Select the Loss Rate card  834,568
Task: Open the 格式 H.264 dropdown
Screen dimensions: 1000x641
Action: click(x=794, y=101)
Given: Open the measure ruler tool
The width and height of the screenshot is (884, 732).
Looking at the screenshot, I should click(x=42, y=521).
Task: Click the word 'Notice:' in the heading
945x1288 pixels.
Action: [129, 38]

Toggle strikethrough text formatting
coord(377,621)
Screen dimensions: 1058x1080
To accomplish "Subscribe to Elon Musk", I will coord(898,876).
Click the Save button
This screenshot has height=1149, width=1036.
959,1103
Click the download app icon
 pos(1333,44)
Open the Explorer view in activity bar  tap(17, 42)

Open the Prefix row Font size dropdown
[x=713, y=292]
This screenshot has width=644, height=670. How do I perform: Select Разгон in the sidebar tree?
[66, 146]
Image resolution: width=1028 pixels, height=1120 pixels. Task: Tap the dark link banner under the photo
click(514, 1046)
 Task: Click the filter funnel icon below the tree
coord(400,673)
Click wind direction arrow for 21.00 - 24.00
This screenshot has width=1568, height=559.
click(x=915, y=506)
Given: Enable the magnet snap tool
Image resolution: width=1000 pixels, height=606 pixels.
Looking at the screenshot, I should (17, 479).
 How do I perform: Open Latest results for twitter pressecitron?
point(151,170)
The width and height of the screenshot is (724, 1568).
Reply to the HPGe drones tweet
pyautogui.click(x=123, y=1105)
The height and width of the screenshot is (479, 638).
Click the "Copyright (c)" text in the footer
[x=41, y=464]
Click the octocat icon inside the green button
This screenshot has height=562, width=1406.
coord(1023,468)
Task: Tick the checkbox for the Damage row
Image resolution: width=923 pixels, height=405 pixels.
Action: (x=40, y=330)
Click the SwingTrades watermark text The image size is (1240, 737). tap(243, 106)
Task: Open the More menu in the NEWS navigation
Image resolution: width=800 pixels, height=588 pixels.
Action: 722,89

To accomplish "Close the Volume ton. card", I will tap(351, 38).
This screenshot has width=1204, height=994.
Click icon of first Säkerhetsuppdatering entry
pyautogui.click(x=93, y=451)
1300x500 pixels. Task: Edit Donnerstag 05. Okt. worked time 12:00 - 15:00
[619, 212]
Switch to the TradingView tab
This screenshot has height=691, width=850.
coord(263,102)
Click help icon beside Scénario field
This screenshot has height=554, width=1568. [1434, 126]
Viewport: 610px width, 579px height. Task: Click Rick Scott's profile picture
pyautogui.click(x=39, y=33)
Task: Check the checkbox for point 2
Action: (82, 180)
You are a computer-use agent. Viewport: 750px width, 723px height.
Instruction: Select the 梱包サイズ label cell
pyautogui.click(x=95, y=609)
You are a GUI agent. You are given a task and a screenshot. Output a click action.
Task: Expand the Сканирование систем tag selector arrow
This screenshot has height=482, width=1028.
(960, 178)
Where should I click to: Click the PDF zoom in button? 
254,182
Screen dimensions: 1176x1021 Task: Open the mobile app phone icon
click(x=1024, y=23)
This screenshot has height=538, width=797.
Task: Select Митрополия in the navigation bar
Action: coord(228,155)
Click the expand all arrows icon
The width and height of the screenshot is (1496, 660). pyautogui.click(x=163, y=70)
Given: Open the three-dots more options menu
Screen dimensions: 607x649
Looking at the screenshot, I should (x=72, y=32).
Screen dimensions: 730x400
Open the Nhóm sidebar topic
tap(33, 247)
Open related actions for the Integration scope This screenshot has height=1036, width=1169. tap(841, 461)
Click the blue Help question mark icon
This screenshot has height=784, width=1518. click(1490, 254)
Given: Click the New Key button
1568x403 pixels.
——
Exercise instructions: The range runs from the line with "Given: Enable the magnet snap tool" up to and including the line with "Click the SwingTrades" in the listing above; please write out exactly those lines and nothing more.

Task response:
Given: Enable the magnet snap tool
Image resolution: width=1000 pixels, height=606 pixels.
Looking at the screenshot, I should (17, 479).
 How do I perform: Open Latest results for twitter pressecitron?
point(151,170)
The width and height of the screenshot is (724, 1568).
Reply to the HPGe drones tweet
pyautogui.click(x=123, y=1105)
The height and width of the screenshot is (479, 638).
Click the "Copyright (c)" text in the footer
[x=41, y=464]
Click the octocat icon inside the green button
This screenshot has height=562, width=1406.
coord(1023,468)
Task: Tick the checkbox for the Damage row
Image resolution: width=923 pixels, height=405 pixels.
Action: (x=40, y=330)
Click the SwingTrades watermark text The image size is (1240, 737). tap(243, 106)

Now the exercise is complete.